RECORDS SUPPLIED:
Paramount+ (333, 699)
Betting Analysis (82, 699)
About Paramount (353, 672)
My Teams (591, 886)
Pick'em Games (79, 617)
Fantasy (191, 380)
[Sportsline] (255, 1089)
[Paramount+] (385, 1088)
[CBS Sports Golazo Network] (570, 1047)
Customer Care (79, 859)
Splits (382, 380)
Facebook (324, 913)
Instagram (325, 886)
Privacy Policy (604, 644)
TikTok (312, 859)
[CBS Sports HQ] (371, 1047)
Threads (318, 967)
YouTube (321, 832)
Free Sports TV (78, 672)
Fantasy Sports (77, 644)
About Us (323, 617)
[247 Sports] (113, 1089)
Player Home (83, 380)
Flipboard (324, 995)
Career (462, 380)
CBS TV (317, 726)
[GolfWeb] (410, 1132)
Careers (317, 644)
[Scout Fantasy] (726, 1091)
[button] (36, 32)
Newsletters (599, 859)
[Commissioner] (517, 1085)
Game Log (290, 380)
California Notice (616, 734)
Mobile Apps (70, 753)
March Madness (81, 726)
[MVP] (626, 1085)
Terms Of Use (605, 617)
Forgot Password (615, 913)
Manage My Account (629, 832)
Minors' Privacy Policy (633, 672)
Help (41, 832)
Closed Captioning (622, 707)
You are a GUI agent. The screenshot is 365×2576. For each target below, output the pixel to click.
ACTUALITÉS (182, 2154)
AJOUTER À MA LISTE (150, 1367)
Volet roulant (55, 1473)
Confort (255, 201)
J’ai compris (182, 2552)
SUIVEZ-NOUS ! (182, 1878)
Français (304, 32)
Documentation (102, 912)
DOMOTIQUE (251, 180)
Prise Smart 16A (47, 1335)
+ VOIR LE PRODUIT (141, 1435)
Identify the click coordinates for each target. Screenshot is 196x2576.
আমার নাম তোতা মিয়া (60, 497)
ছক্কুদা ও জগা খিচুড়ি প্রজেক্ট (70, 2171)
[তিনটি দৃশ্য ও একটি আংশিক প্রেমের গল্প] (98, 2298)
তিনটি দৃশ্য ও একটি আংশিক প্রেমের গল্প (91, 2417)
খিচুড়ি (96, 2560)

WORK TASK:
The answer must be the full listing, written out word for word.

RESPONSE TO THE EXERCISE:
Paramount+ (333, 699)
Betting Analysis (82, 699)
About Paramount (353, 672)
My Teams (591, 886)
Pick'em Games (79, 617)
Fantasy (191, 380)
[Sportsline] (255, 1089)
[Paramount+] (385, 1088)
[CBS Sports Golazo Network] (570, 1047)
Customer Care (79, 859)
Splits (382, 380)
Facebook (324, 913)
Instagram (325, 886)
Privacy Policy (604, 644)
TikTok (312, 859)
[CBS Sports HQ] (371, 1047)
Threads (318, 967)
YouTube (321, 832)
Free Sports TV (78, 672)
Fantasy Sports (77, 644)
About Us (323, 617)
[247 Sports] (113, 1089)
Player Home (83, 380)
Flipboard (324, 995)
Career (462, 380)
CBS TV (317, 726)
[GolfWeb] (410, 1132)
Careers (317, 644)
[Scout Fantasy] (726, 1091)
[button] (36, 32)
Newsletters (599, 859)
[Commissioner] (517, 1085)
Game Log (290, 380)
California Notice (616, 734)
Mobile Apps (70, 753)
March Madness (81, 726)
[MVP] (626, 1085)
Terms Of Use (605, 617)
Forgot Password (615, 913)
Manage My Account (629, 832)
Minors' Privacy Policy (633, 672)
Help (41, 832)
Closed Captioning (622, 707)
You are a GUI agent. The screenshot is 365×2576. For each target below, output the pixel to click.
ACTUALITÉS (182, 2154)
AJOUTER À MA LISTE (150, 1367)
Volet roulant (55, 1473)
Confort (255, 201)
J’ai compris (182, 2552)
SUIVEZ-NOUS ! (182, 1878)
Français (304, 32)
Documentation (102, 912)
DOMOTIQUE (251, 180)
Prise Smart 16A (47, 1335)
+ VOIR LE PRODUIT (141, 1435)
Identify the click coordinates for each target. Screenshot is 196x2576.
আমার নাম তোতা মিয়া (60, 497)
ছক্কুদা ও জগা খিচুড়ি প্রজেক্ট (70, 2171)
[তিনটি দৃশ্য ও একটি আংশিক প্রেমের গল্প] (98, 2298)
তিনটি দৃশ্য ও একটি আংশিক প্রেমের গল্প (91, 2417)
খিচুড়ি (96, 2560)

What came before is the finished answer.